How Blood Thinners Work
Blood thinners are important drugs which help many people to avoid dangerous health situations, such as blood clots. There are a number of blood thinning drugs on the market today, which are generally divided into two main categories – anticoagulants, and antiplatelet drugs. The antiplatelet drugs tend to be those which can be obtained over the counter, such as aspirin. On the other hand, anticoagulants are prescription medications which will need to be recommended by a doctor. Some examples of anticoagulant blood thinners include warfarin, Xarelto, and others.
Before you begin taking any kind of blood thinning medication, you should always have the approval of your medical professional. Blood thinners come along with some inherent dangers, the biggest of which is uncontrolled bleeding. Thinner blood is going to be slower to clot, which is both a good and bad thing. It is a good thing in the sense that it will be less likely to form a dangerous blood clot within a vein, but it can be dangerous when bleeding either internally or externally. If you are on blood thinning medication and receive a cut, for example, it could take quite some time for the bleeding to stop. If that laceration were to be internal, you may bleed for some time before you realize there is a problem.
A Misleading Name
One of the first things to know about blood thinners is that they don’t actually thin your blood. While that name has become ubiquitous as a way to describe this class of medications, it is a bit misleading. Rather than thinning the blood, these drugs work by interfering with the blood’s natural ability clot. Blood thinners can lower the ability of blood to clot by between 10% and 20%, which can be enough in many cases to prevent dangerous clots from forming within the body.
As you might imagine, the two categories of blood thinners – anticoagulants and antiplatelets, work in different ways inside the body. The difference between these two is outlined below.
- Anticoagulants. The goal of an anticoagulant blood thinner is to interfere with the normal chemical processes which take place when blood clots. By ‘getting in the way’ of this chemical reaction, these drugs can lengthen the amount of time it takes for a clot to develop.
- Antiplatelets. On the other hand, antiplatelet medications like aspirin can prevent clots by stopping platelets from clumping together inside the veins. This method can be just as effective as the other option, depending on the specific needs of the patient.
For the average person, it is not particularly important to understand how blood thinners work on a complex level. Having a basic grasp of the factors at play will be good enough when weighing your blood thinner options, as it is wise to lean on the advice and recommendation of your doctor when selecting the right medication for your needs.
Potential Side Effects
As is often the case when taking medication, there are potential side effects which can come along with the benefits of blood thinners. While there are possible side effects with any blood thinner, it is more common to see these issues arise with the prescription anticoagulant category. Specifically, the drug Xarelto has led to a large number of side effects in many previous patients, leading to a long list of lawsuits in recent years.
Of the many side effects which are possible while on blood thinners, it is uncontrolled bleeding which should be of the greatest concern.

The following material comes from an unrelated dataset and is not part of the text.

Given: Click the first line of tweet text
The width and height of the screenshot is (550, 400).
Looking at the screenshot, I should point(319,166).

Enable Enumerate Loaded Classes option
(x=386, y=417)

As was mentioned above, bleeding can be worse and can last longer when you are on a blood thinner. This is seen as the biggest risk of using a blood thinner like Xarelto or one of the other options on the market. Uncontrolled bleeding is a particular concern for senior citizens, who are the group which is most likely to be placed on blood thinners in the first place. If a bleeding event reaches a serious level, it can cause permanent physical damage or even death.
One of the differences between types of blood thinning medications is the presence of an antidote for some of the drugs. When an antidote is available, the patient will have some form of recourse should a bleeding event begin. Medical professionals will be able to turn to the known antidote in an effort to slow or stop the bleeding – and that action may be the difference in life or death in some cases. However, not all blood thinners have an antidote, making some inherently riskier than others. For instance, there is no available antidote for Xarelto. A patient on Xarelto who suffers from an uncontrolled bleeding event could find themselves in serious health trouble even if they seek medical care in a timely manner. Without an antidote available, there will simply be limited options for doctors who are treating the patient.

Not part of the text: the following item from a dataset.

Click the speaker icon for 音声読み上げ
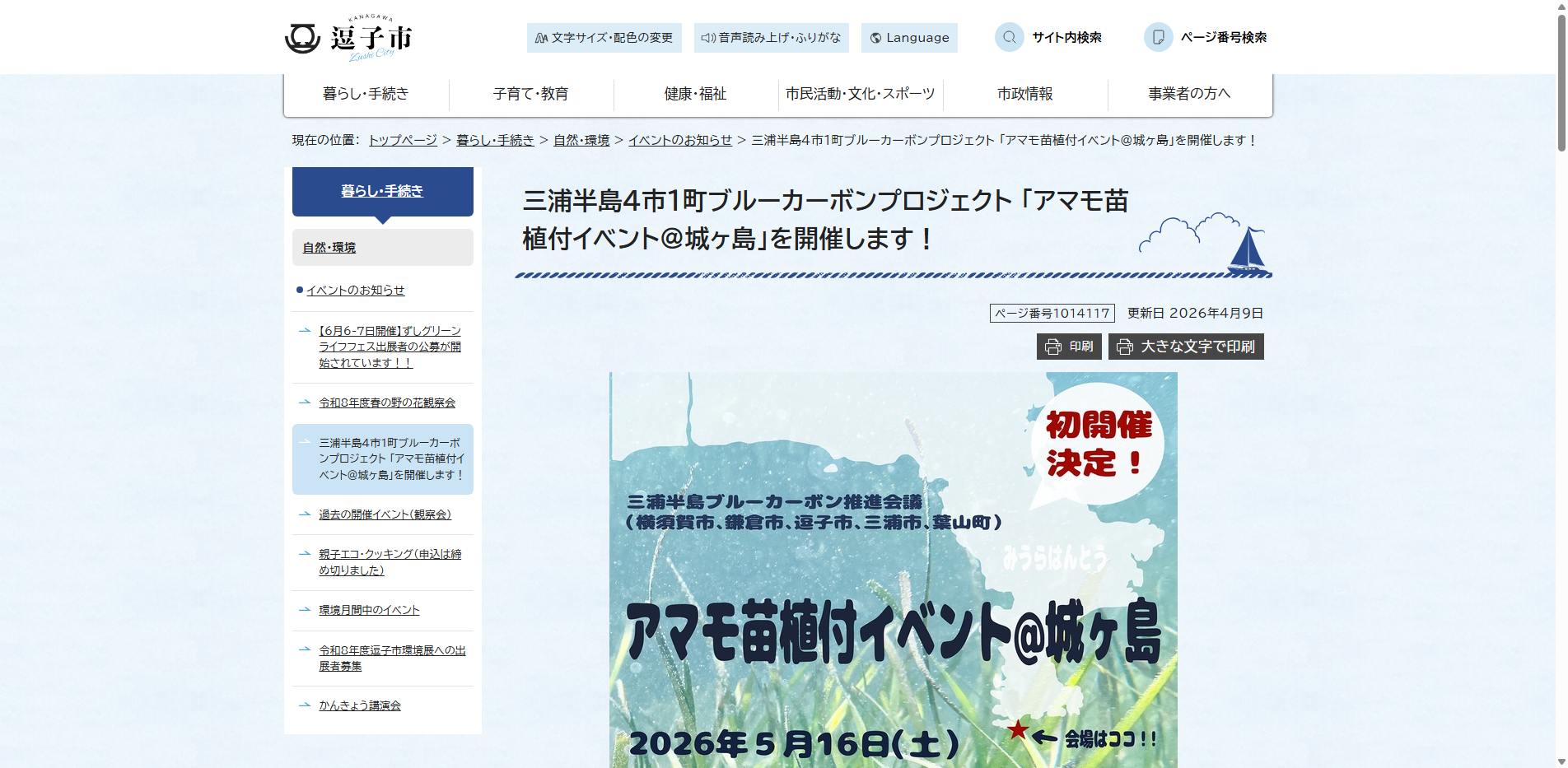[707, 38]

As mentioned above, the blood thinner Xarelto – which falls into the anticoagulant category – has been the subject of many lawsuits in recent years. Xarelto was only approved for sale in the U.S. market in 2011, yet in that short time there have been a large number of cases where serious side effects led to injury or death. If yourself or a loved one has been harmed by Xarelto, you may be able to take legal action in order to seek damages for your losses. No legal action is guaranteed to lead to a financial reward, so review your options carefully before deciding how to proceed.